Tests can be a reliable description of the expected behavior of a program. When structured well, failing test results can be analysed by GPT-4 to determine possible fixes to the code. GPT-4 can then automatically implement fixes and verify they work by running the tests again.
How to use
In your project directory, run:
npx autoheal
Uses OpenAI's GPT-3.5-turbo or GTP-4 APIs. Requires OpenAI API key.
You can press [Enter] during the run to pause the process and provide a hint better guide autoheal.
⚠️ CAUTION
autoheal will modify files in your project Be sure to commit any unsaved changes before running autoheal will run tests with file modifications made by GPTIt may not be wise to run if your test suite has potentially destructive side effects (e.g. modifying a database or connected to remote services)
How well does it work?
This project is still very experimental and may not always produce good results, so run with caution. The following factors can influence the effectiveness of autoheal:
Nature of the bug or feature
Simplier bugs or features that can be resolved in changes to single files will have most success.
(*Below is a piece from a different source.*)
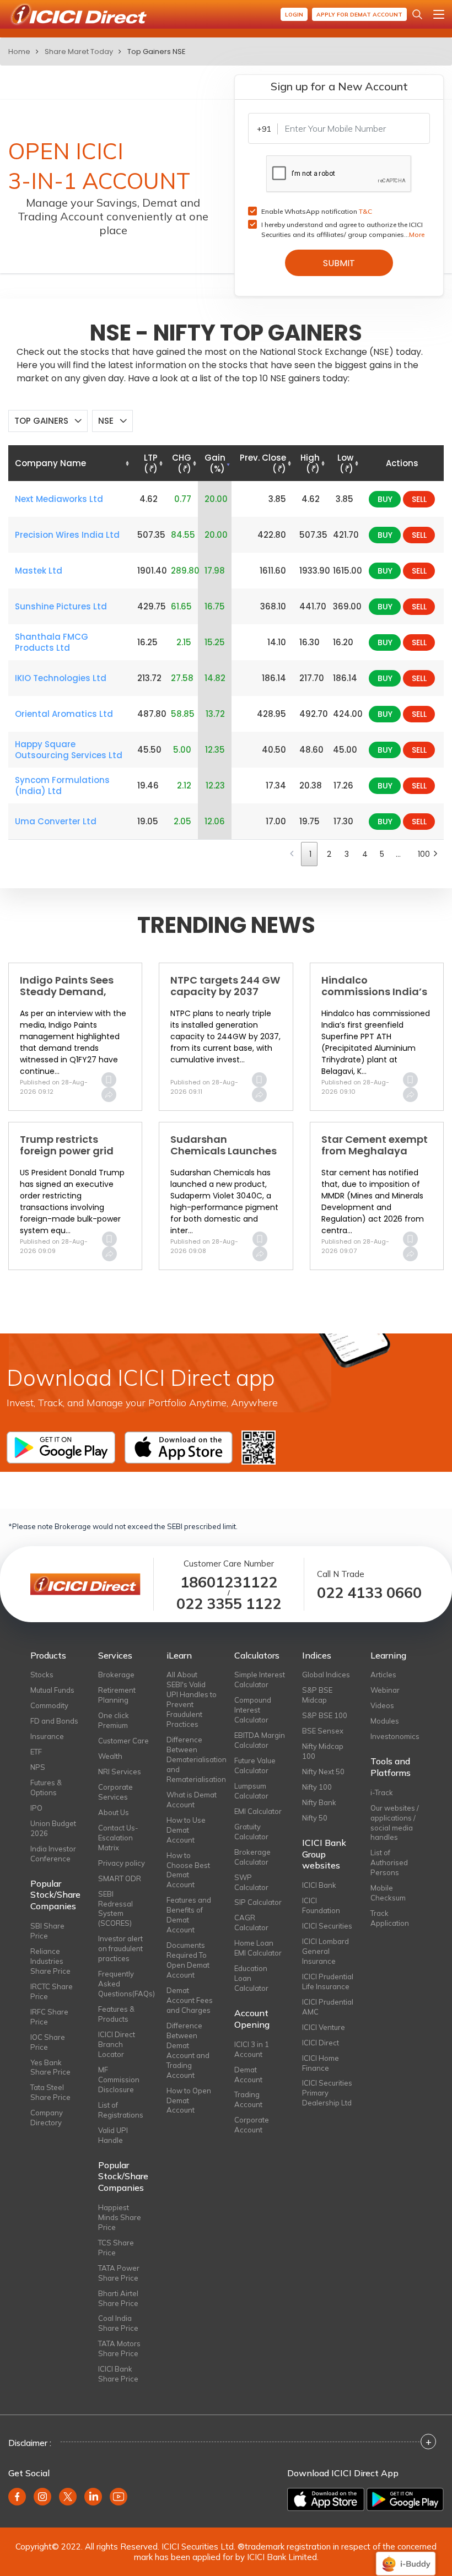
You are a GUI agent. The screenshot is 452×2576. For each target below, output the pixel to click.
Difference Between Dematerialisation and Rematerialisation (192, 1759)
Quality of the tests and test failure output
Test failures that provide enough information (diffs, stack traces etc.) to determine possible paths to fix will have best results. Running tests in a mode that only output failing tests may improve results.
Structure and size of the project
Projects with smaller and well-named files have better results. Autoheal's strategy is limited by openAI's token limit, so infers details by file names.
Hints provided
You can provide a freeform hint to autoheal to provide more specific details (e.g., specific files, or possible ways to fix the bug). This can be useful when the test failure output is not enough to determine a fix.
Model used
Using GPT-4 is much more reliable than GPT-3.5-turbo because it generally produces better results and has a larger token limit. I do not have access, but suspect OpenAI's 32k token model will enable much more effective strategies in the near future.
Test Driven Development + AI workflow
GPT-4 is very capable at writing code, however it can be challenging describing the specifics of the software you want to develop to GPT-4 as well as verify the software behaves in the intended way without subtle bugs. Automated tests can serve as a way to precisely describe the specifications of software and to automatically verify intended functionality. TDD can be used to more precisely steer GPT-4's development power.